Most commonly, renal recovery correlates with reduction in SFLC load as noticed in our case; this association has been particularly reported in newly diagnosed MM [37] and biopsy proven MCN [47]—Leung et al. reported that renal response was not noticed unless there was a 50% or more reduction in SFLC load and suggested to consider plasmapheresis as a bridge or adjunctive therapy in biopsy proven MCN cases not responding immediately to chemotherapy as the chronicity of RF can affect the degree of recovery. Otherwise, there are no standard recommendations on when to resort to plasmapheresis in case of MM nonresponsive to chemotherapy. Few studies evaluated combination strategies, that is, mechanical approaches in adjunct to novel agents [48, 49] in lowering SFLC load.

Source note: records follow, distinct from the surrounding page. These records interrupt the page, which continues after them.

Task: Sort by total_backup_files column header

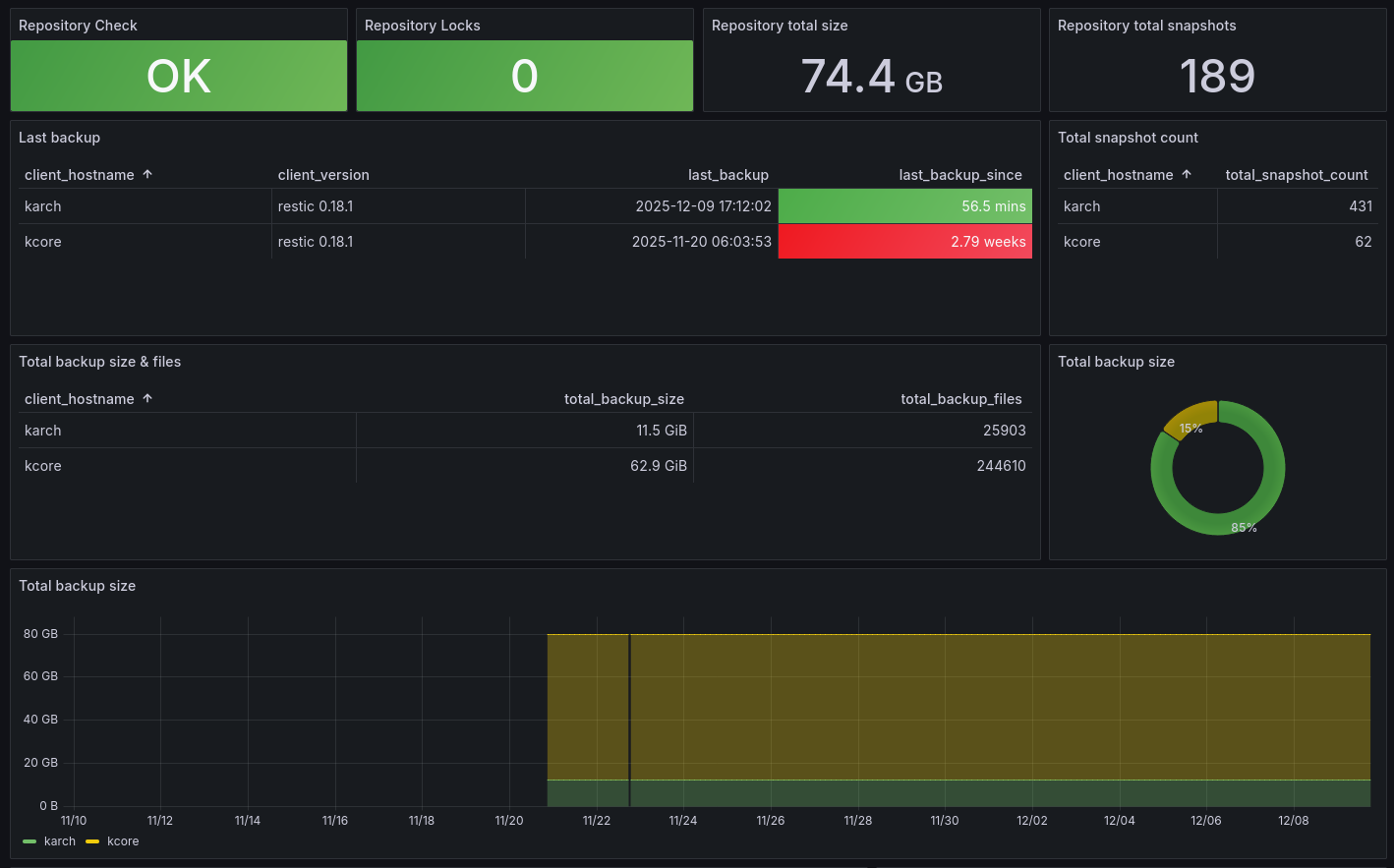Action: (960, 399)
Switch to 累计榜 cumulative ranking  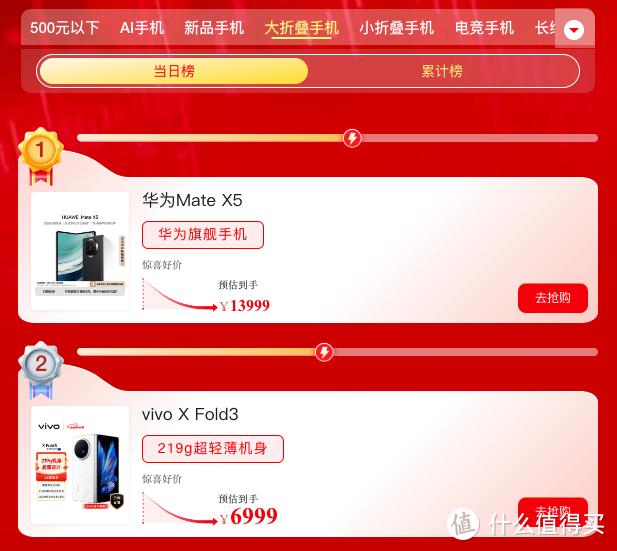coord(442,71)
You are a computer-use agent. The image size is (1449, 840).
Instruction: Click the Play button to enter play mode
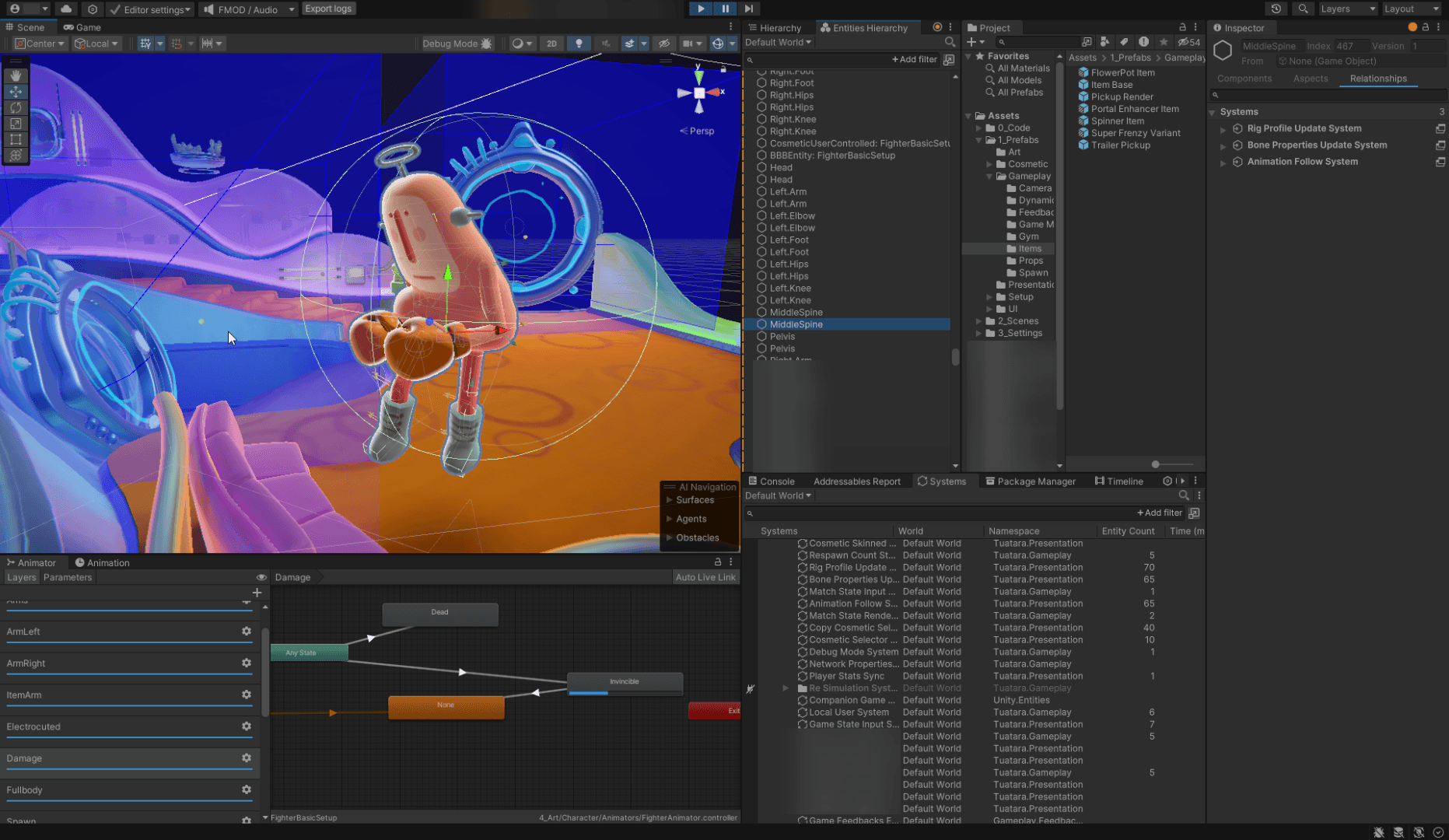(x=701, y=9)
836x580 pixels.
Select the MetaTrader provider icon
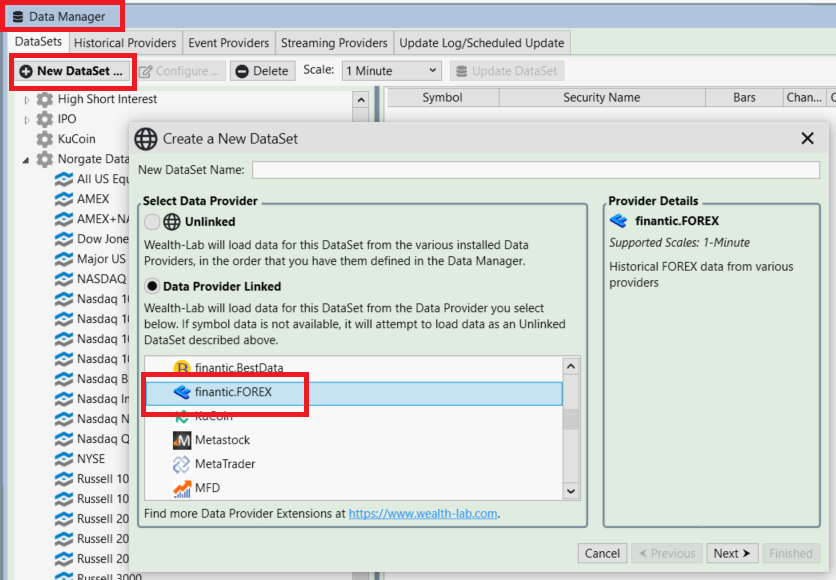click(x=182, y=464)
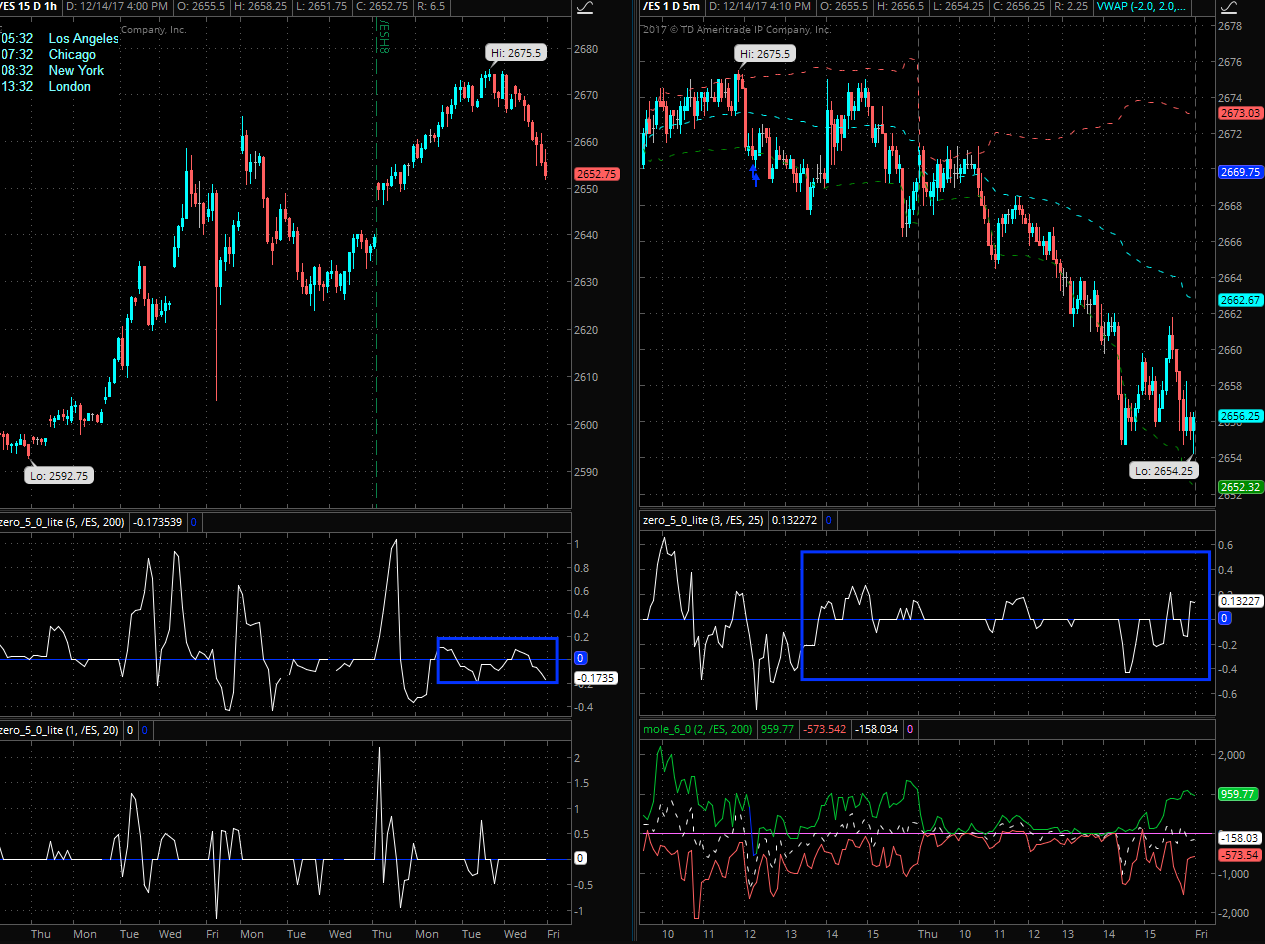Viewport: 1265px width, 944px height.
Task: Click the Lo: 2592.75 price bubble
Action: click(58, 476)
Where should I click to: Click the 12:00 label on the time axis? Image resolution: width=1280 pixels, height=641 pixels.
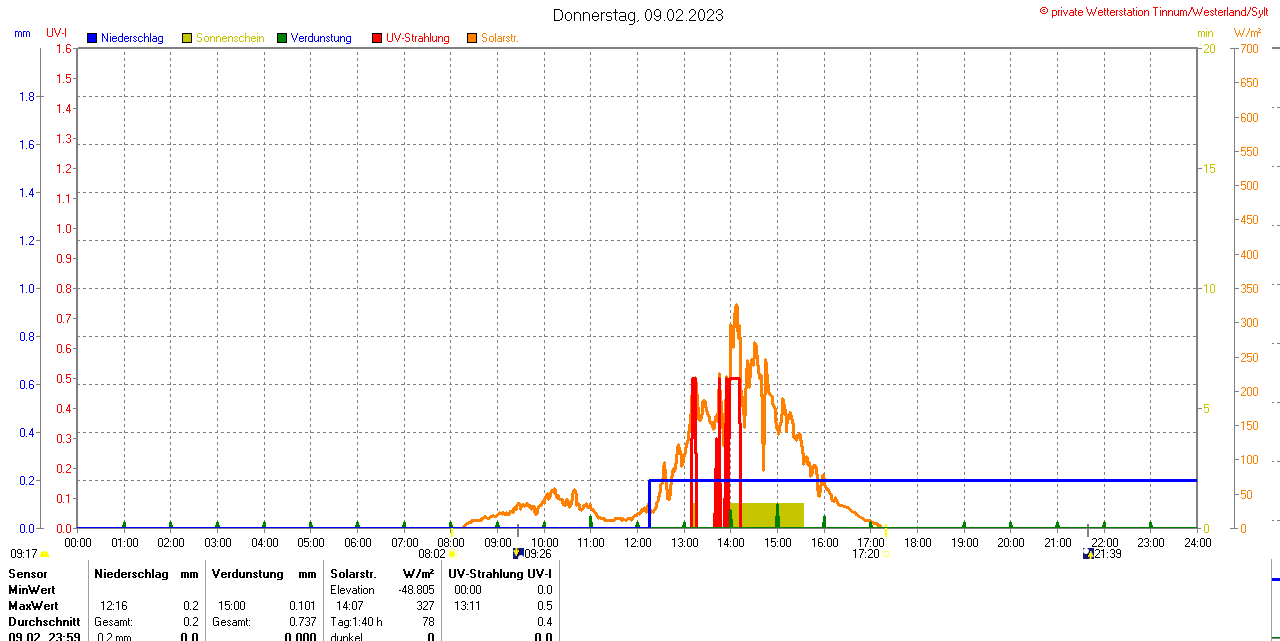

But, they were limited in providing information on the relative contribution of mechanical removal and, furthermore, early reduction in SFLC load probably reflects the efficacy of the chemotherapy [50]; rapid reduction in SFLC load in our case with just BD regimen alone supports the later.

In conclusion, our case showed that bortezomib and dexamethasone regimen alone may be effective in renal recovery even in patients with severe RF in MM. Future studies comparing outcomes between combination strategies and novel agents alone are warranted to understand the additional benefits with mechanical modalities and, importantly, when the combination strategy would be needed—EuLITE [51] and MYRE [52] trails are in progress in this regard.

Disclaimer

The authors alone are responsible for the content and writing of the paper.

Conflict of Interests

The authors report no conflict of interests.